*** GIVEN DATA

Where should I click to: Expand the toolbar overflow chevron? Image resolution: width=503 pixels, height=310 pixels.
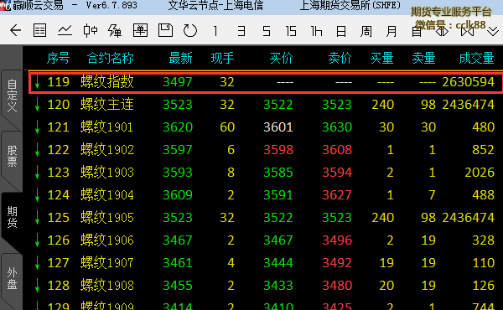(x=493, y=31)
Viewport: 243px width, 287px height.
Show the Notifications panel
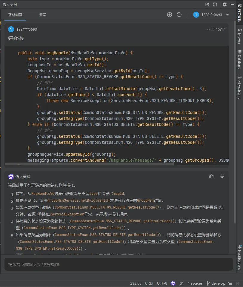tap(239, 258)
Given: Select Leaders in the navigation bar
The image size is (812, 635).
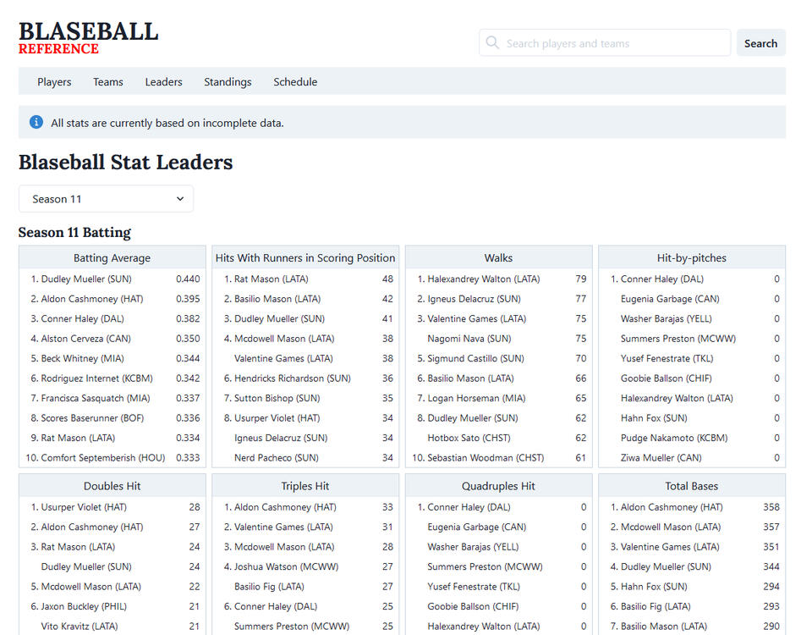Looking at the screenshot, I should coord(163,82).
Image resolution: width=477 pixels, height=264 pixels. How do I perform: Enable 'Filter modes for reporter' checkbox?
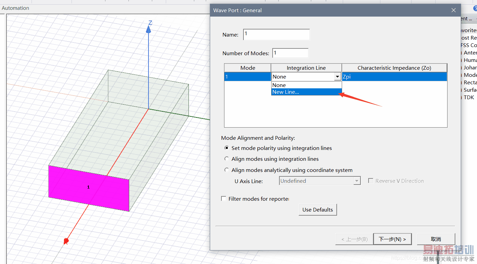pyautogui.click(x=224, y=199)
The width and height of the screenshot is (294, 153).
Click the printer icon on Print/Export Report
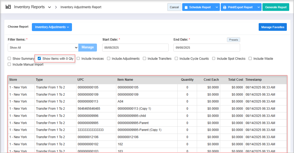coord(225,7)
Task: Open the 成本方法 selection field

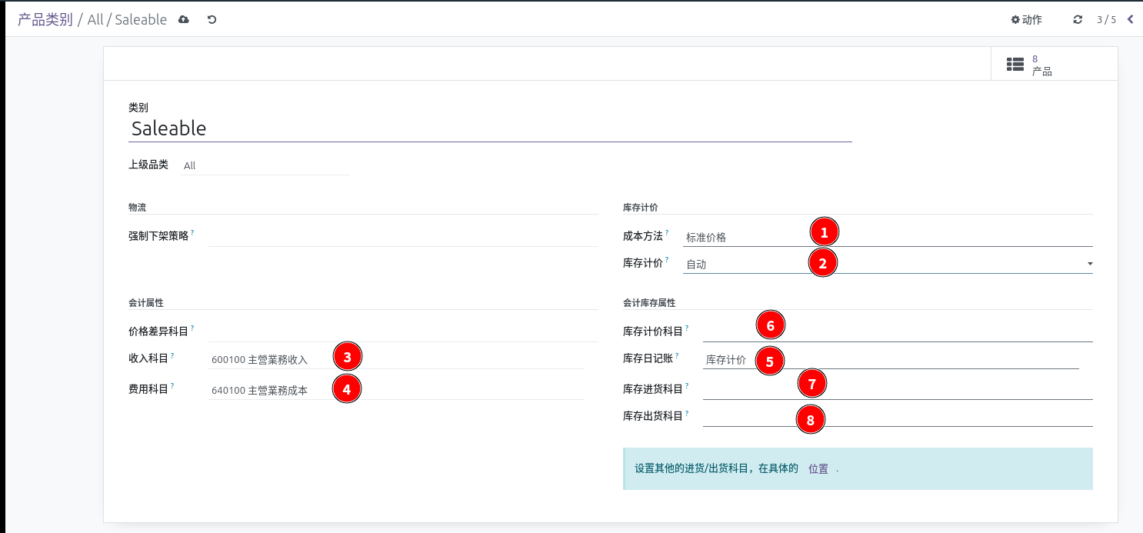Action: click(888, 237)
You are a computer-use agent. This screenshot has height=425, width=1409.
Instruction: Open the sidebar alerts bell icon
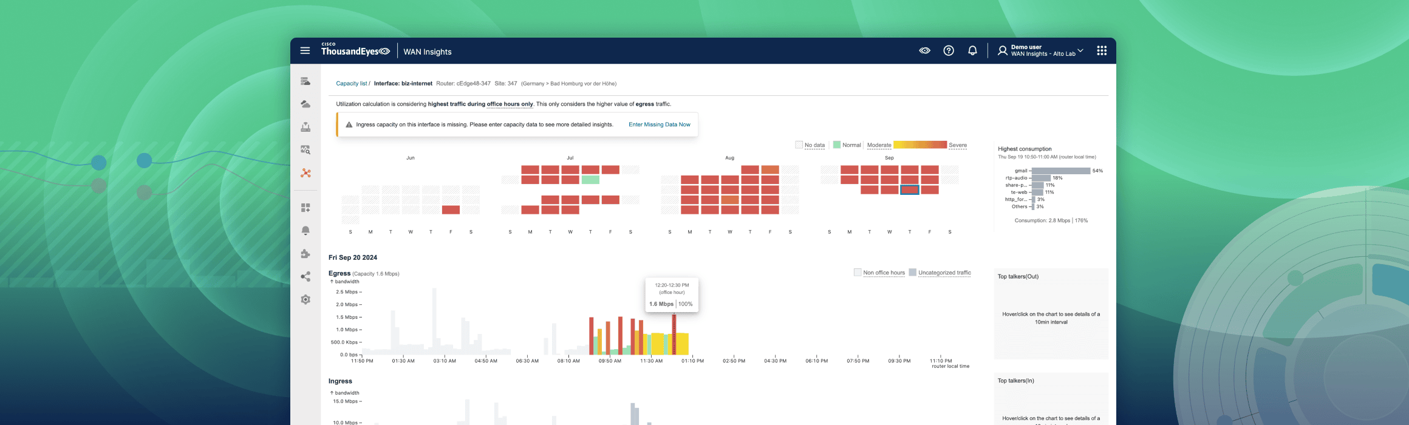(x=305, y=231)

******

**PROBLEM TO SOLVE:** Could you restate every record above word for word, leaving the pictures out?

**REPLY TO THE TASK:**
Where should I click to: Expand the toolbar overflow chevron? Image resolution: width=503 pixels, height=310 pixels.
(x=493, y=31)
Viewport: 243px width, 287px height.
Show the Notifications panel
tap(239, 258)
Given: Select Leaders in the navigation bar
The image size is (812, 635).
Looking at the screenshot, I should coord(163,82).
Image resolution: width=477 pixels, height=264 pixels. How do I perform: Enable 'Filter modes for reporter' checkbox?
pyautogui.click(x=224, y=199)
The width and height of the screenshot is (294, 153).
Click the printer icon on Print/Export Report
coord(225,7)
Task: Open the 成本方法 selection field

Action: click(888, 237)
You are a computer-use agent. This screenshot has height=425, width=1409.
Instruction: Open the sidebar alerts bell icon
(x=305, y=231)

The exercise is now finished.